Schulstraße 13

Sonderausstellung »Geld ist eine schöne Sache«
11. September 2011 – 3. März 2012
„Geld ist eine schöne Sache“, sagt Wilhelm in Goethes ‘Wilhelm Meisters Lehrjahre’, als ihm ein Beutel überreicht wird, „durch dessen schönes Gewebe die reizende Farbe neuer Goldstücke durchschimmerte“, „als Ersatz für seine Zeit und als Erkenntlichkeit für seine Mühe“. Wilhelm Meister erhielt Arbeitslohn.

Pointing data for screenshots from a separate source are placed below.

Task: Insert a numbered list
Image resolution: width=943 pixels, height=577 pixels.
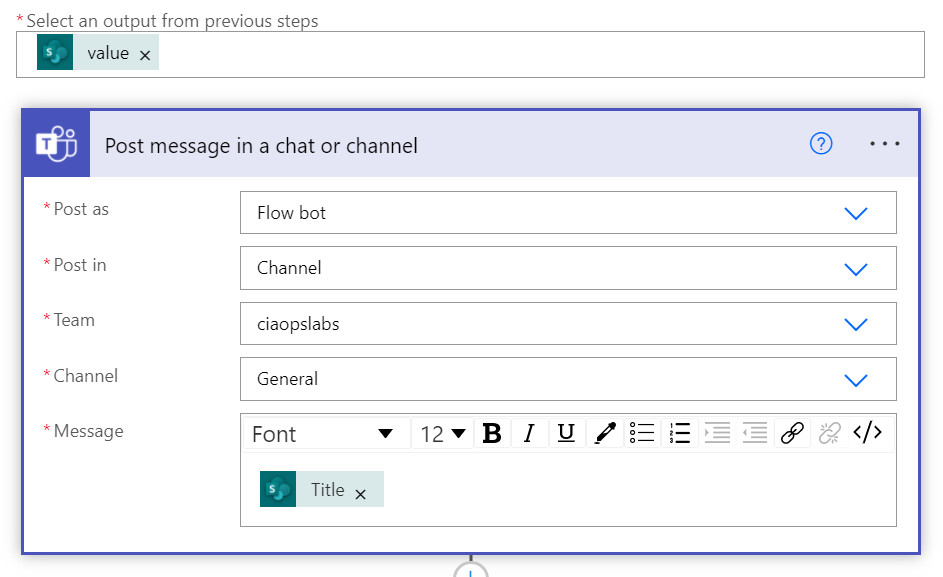Action: (x=680, y=433)
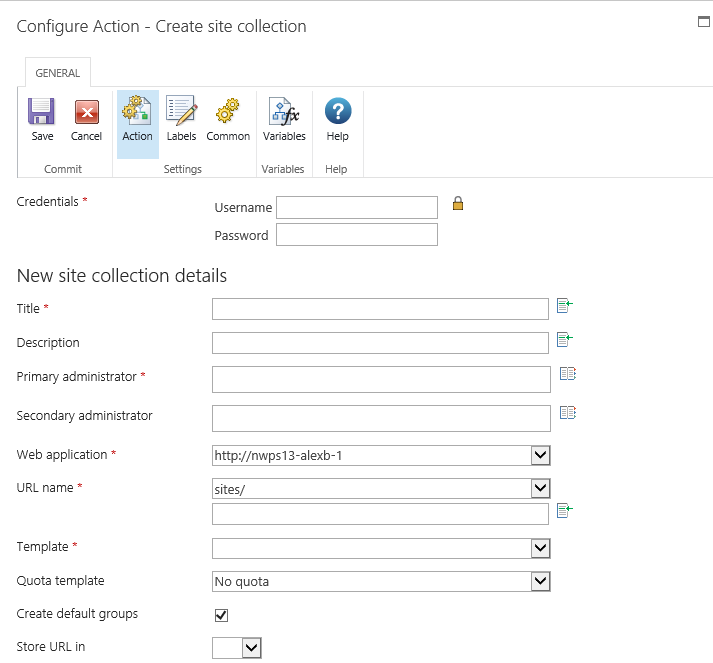Image resolution: width=713 pixels, height=663 pixels.
Task: Insert reference next to Description field
Action: (x=565, y=340)
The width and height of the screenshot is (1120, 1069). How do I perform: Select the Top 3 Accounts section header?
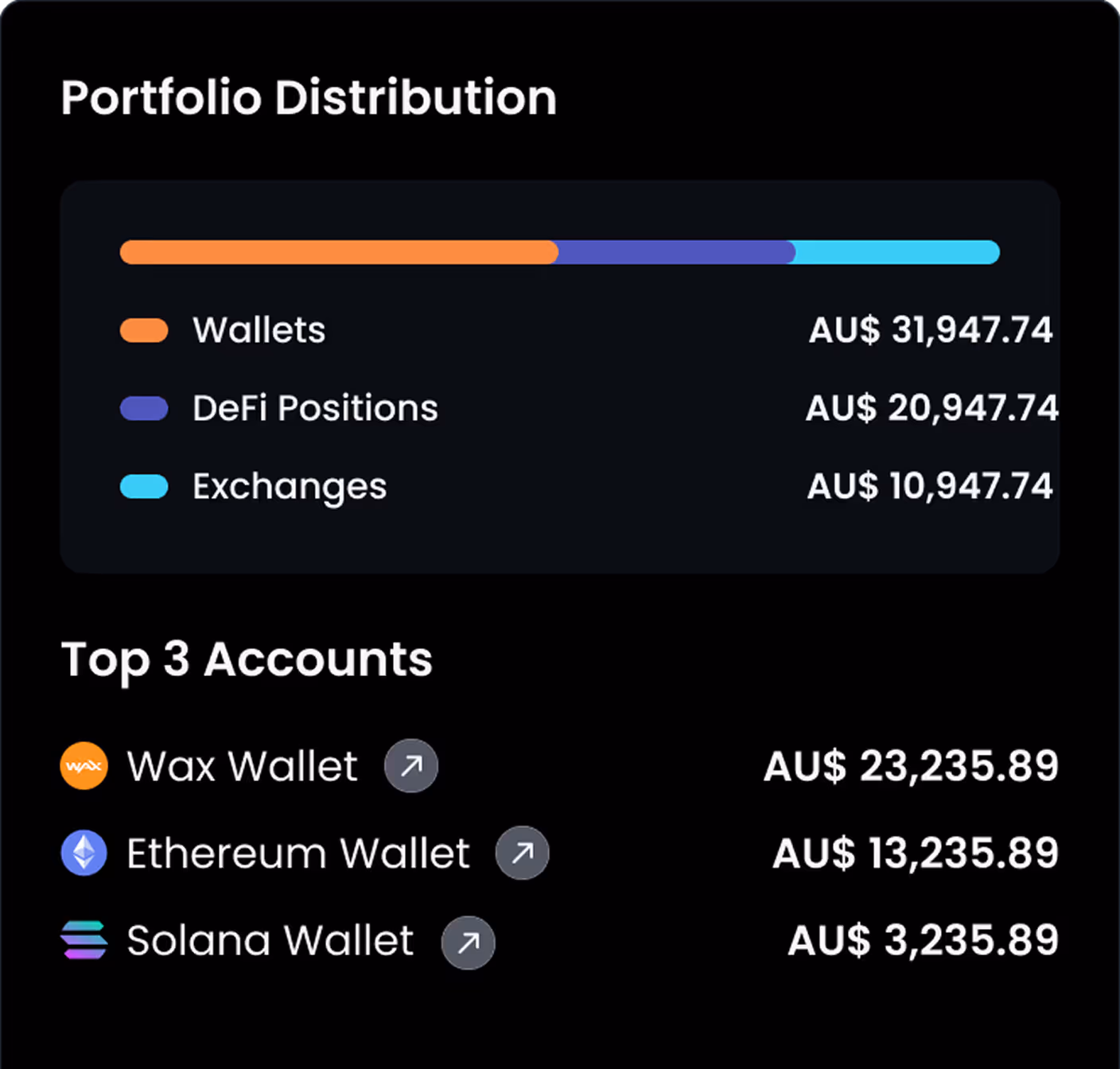point(247,659)
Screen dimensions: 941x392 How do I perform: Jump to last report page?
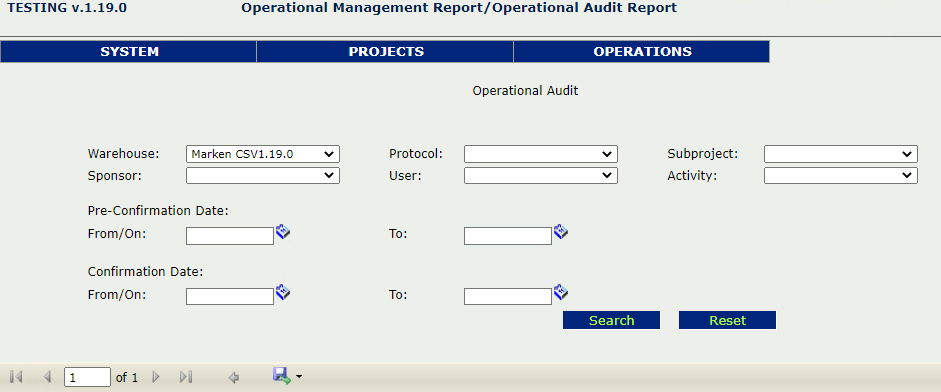click(186, 377)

Dieser war neben Erträgnissen aus der Landwirtschaft in den vergangenen 200 Jahren auch die entscheidende Lebensgrundlage der Roßtaler Bürgerinnen und Bürger. Bisweilen reichten die Einnahmen freilich nicht, alle Bedürfnisse der einzelnen zu befriedigen. Sie mussten sich dann Geld leihen oder waren auf helfende Unterstützung einzelner oder der Allgemeinheit angewiesen. Wenn es ihnen besser ging, konnten sie vielleicht auf Ersparnisse zurückgreifen, die aber in Notzeiten durch Geldentwertungen gefährdet waren.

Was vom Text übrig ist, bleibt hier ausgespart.